_Questions_.
1. Please copy the review of Tudor Tales below word for word, from "I took Tudor" up to and including "very classy cover.".
2. Proceed with the review of Tudor Tales below, picking up after its final sentence.

_Excerpt provided_.

Posted By Claire on March 16, 2016

Tudor TalesDave Tonge is a historian turned professional story-teller, a man used to entertaining adults and children with historical tales at events and at historic sites, and this skill and expertise shines through in his book Tudor Tales. Sometimes, people can be good at public speaking and entertaining audiences live but it then doesn’t work when they translate it into a book format. But, let me assure you, Dave Tonge is good at both!

I took Tudor Tales away with me on a course recently and it was the perfect antidote at the end of a busy and brain-stretching day. It was lovely to read this in bed to wind down. And what was even better for me, a woman with a very full bookcase, is that it’s completely different to my other Tudor history books. It was a true breath of fresh air. It’s also a beautiful looking book. The History Press has done a great job with the cover design. They could have gone down the route of putting some funny picture on it, but I’m glad they didn’t. This is a very classy cover.

_Given information_.
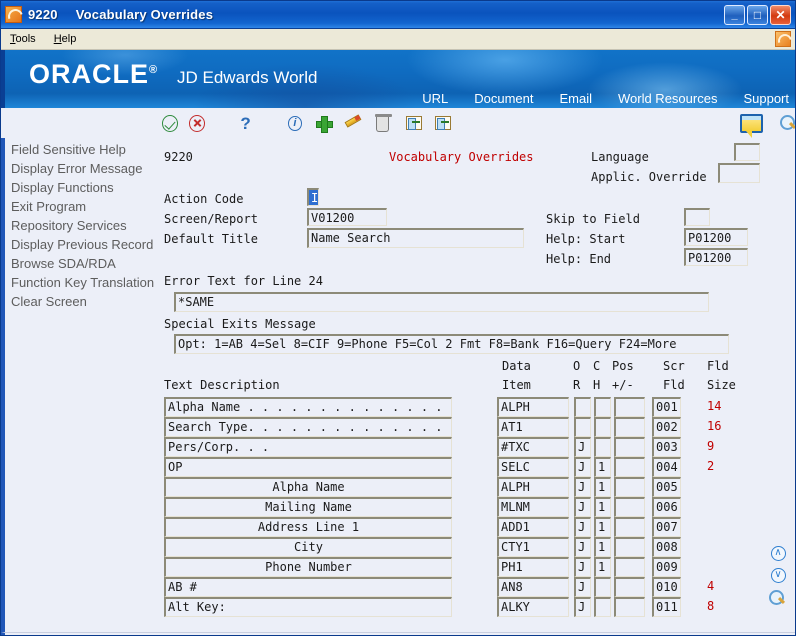 The image size is (796, 636). I want to click on menu-item-tools: Tools, so click(23, 39).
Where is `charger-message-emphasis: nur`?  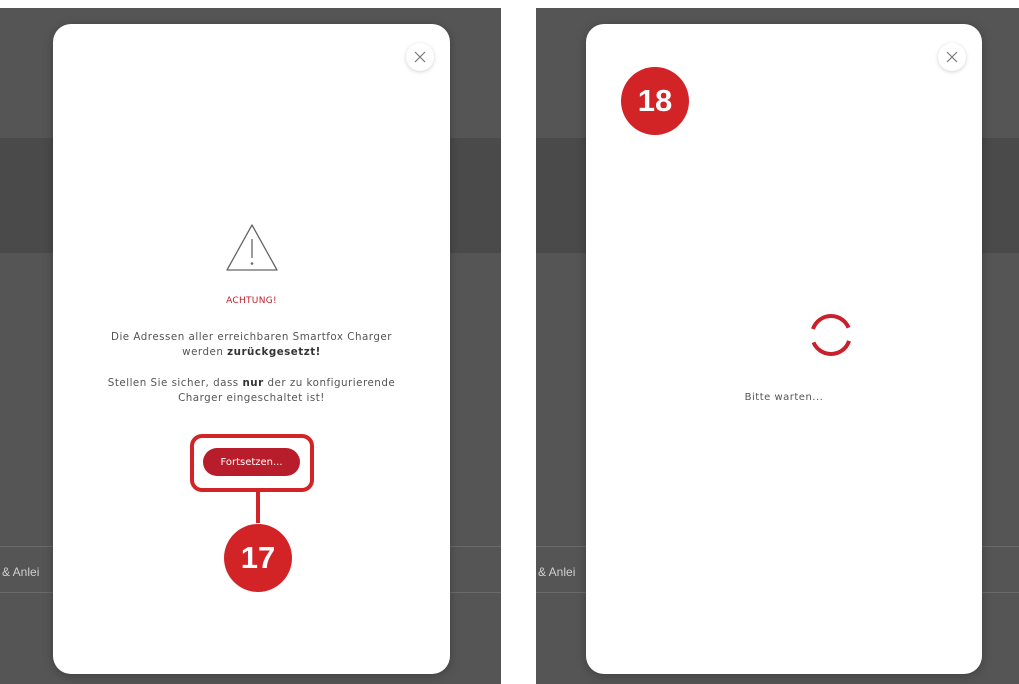 charger-message-emphasis: nur is located at coordinates (253, 383).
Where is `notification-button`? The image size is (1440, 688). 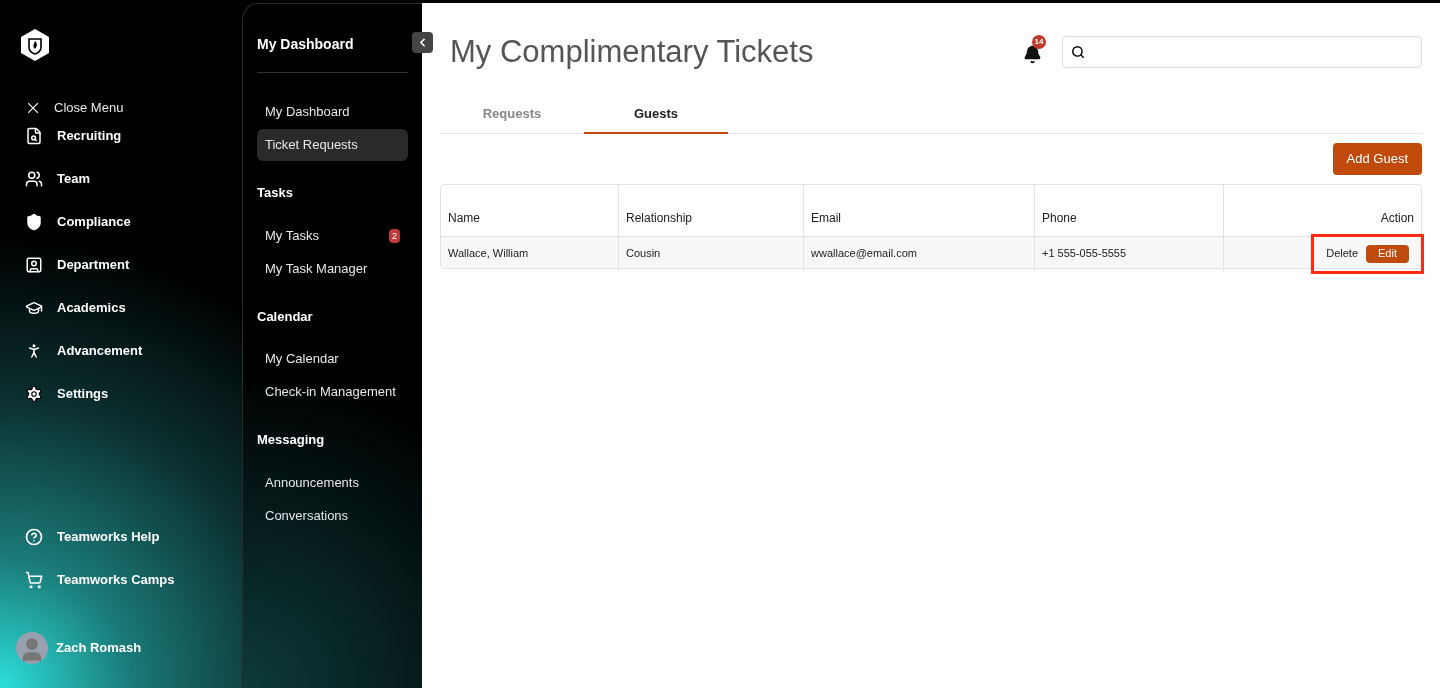 notification-button is located at coordinates (1032, 54).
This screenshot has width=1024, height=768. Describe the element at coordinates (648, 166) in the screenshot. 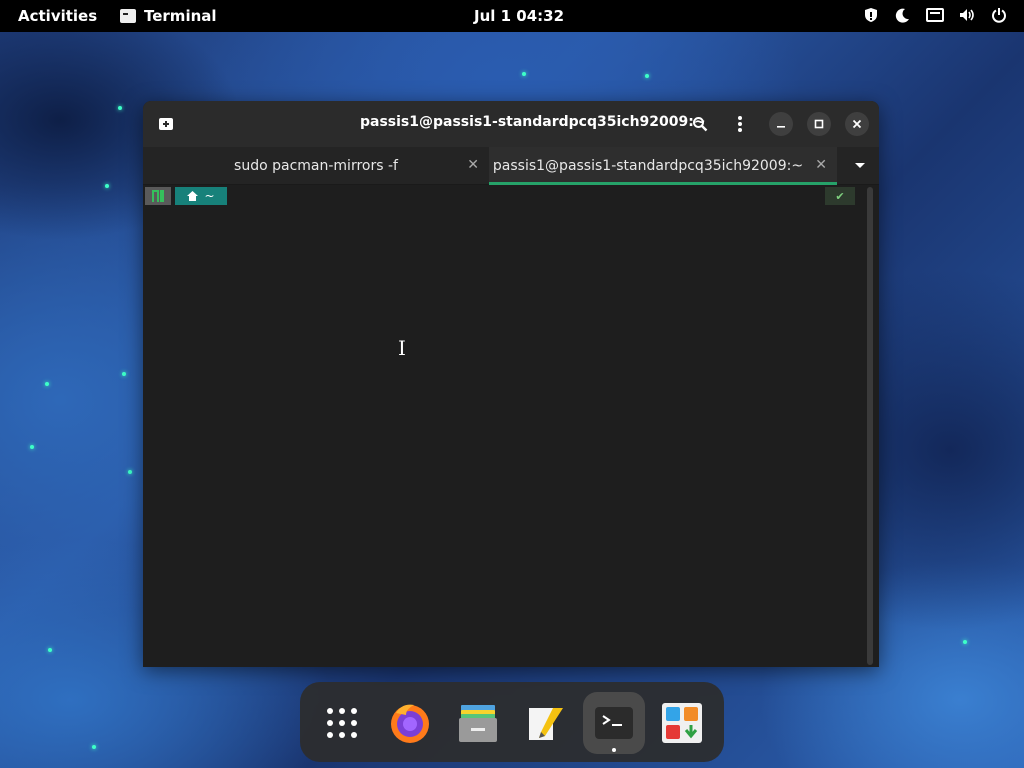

_Answer set_.
1.
I took Tudor Tales away with me on a course recently and it was the perfect antidote at the end of a busy and brain-stretching day. It was lovely to read this in bed to wind down. And what was even better for me, a woman with a very full bookcase, is that it’s completely different to my other Tudor history books. It was a true breath of fresh air. It’s also a beautiful looking book. The History Press has done a great job with the cover design. They could have gone down the route of putting some funny picture on it, but I’m glad they didn’t. This is a very classy cover.

2.
Tudor Tales is a blend of history and stories: a blend of entertaining stories from the Tudor period – many of which had me chuckling to myself – and Dave’s explanation of the historical context, the historical sources and historical examples to tie in with the stories. For example, in his introduction to the tale “Of the gentlewoman who had the last word”, Dave explains about slander cases which were brought before the consistory courts and gives real life examples – fascinating!

You’ll be pleased to know that Dave has modernised the stories, changing the spellings and punctuation to make them easier to read and understand today, without losing their historical flavour or magic. Dave writes “Because many of the tales were drawn from oral culture and told aloud in Tudor times, I have attempted to give a feel of the telling in my versions” and I would say that his attempts have been successful. I just hope that the History Press turns this into an audio book with Dave narrating these wonderful tales, that would be perfect!

Tudor Tales also includes a notes section, glossary (so you know what “cozenage” and “mendicant” mean, for example) and a bibliography of primary and secondary sources.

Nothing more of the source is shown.